Makes about 6 servings

This hearty southern-style side dish has been a fan favorite on my pop-up menus for some time. It pairs well with barbecued meats, and it is great on its own over rice.

5 slices thick-cut bacon, sliced crosswise into 1” (2.5-cm) pieces, divided

1 large onion, diced

2 tbsp (20 g) minced garlic

1 (14.5-oz [429-ml]) can low-sodium chicken stock

2 (1-lb [455-g]) bags precut and washed collard greens

Kosher salt

Freshly ground black pepper

2 (15-oz [425-g]) cans red kidney beans, drained and rinsed

¼ tsp crushed red pepper flakes

Set up the EGG for 400°F (200°C) direct grilling. Fill your firebox with natural lump charcoal, and with the top and bottom vents wide open, light the fire and close the EGG. After about 10 minutes, close the bottom draft screen. When the temperature nears your 400°F (200°C) target temperature, partially close the bottom vent door and the top of the daisy wheel, leaving both vents 40 percent open. Make minor adjustments as necessary.

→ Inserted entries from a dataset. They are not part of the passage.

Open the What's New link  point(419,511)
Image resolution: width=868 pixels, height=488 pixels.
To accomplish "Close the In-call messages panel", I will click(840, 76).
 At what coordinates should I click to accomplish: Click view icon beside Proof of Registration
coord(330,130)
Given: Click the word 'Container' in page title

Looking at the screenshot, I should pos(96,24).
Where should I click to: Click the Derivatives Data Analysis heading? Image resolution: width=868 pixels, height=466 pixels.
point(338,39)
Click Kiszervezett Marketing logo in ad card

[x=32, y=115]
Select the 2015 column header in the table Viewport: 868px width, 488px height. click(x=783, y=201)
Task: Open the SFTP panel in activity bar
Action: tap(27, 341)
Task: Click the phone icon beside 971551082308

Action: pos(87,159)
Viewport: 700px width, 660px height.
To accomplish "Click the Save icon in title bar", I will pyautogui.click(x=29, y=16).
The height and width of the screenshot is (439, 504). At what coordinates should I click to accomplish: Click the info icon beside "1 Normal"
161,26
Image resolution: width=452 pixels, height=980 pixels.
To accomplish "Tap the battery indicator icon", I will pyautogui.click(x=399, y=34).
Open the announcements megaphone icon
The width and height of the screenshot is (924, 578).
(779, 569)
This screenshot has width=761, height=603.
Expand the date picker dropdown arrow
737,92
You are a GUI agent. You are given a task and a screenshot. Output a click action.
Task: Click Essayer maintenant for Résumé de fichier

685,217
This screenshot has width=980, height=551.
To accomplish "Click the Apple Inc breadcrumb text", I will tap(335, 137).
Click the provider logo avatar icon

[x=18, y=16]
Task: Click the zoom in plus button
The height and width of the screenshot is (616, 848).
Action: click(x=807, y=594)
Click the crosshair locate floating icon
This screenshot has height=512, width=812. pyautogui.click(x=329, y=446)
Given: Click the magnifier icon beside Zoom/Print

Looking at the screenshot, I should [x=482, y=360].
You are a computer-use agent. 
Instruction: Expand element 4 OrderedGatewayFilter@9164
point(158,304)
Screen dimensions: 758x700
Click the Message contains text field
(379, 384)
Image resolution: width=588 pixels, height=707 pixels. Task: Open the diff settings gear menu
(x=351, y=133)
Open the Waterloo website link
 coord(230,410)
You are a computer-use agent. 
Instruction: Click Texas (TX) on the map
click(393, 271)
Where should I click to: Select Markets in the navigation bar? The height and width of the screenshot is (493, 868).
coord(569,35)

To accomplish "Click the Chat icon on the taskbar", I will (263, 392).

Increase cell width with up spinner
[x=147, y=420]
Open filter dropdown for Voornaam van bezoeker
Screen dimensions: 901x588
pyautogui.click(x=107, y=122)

Heat a 6-quart (5.7-L) Dutch oven on the grill for about 20 minutes. Once the pan is hot, add one-quarter of the bacon and cook until it is browned and crisp, about 5 minutes. Transfer the bacon to a paper towel–lined plate and set aside. Add the remaining bacon to the pan and cook it just until it starts to render, about 2 minutes. Add the onion and continue to cook, stirring frequently, until it begins to soften, 3 to 4 minutes. Add the garlic to the pan and cook, stirring, until fragrant, about 1 minute. Stir in the stock, close the lid and bring to a simmer, about 5 minutes. Add the greens and season the mixture with salt and pepper to taste. Close the lid and continue to cook until the collards are tender, about 5 minutes. Stir in the beans and crushed red pepper flakes. Cook until the beans are heated through, about 5 minutes. Spoon the collards onto serving dishes and top with the reserved bacon.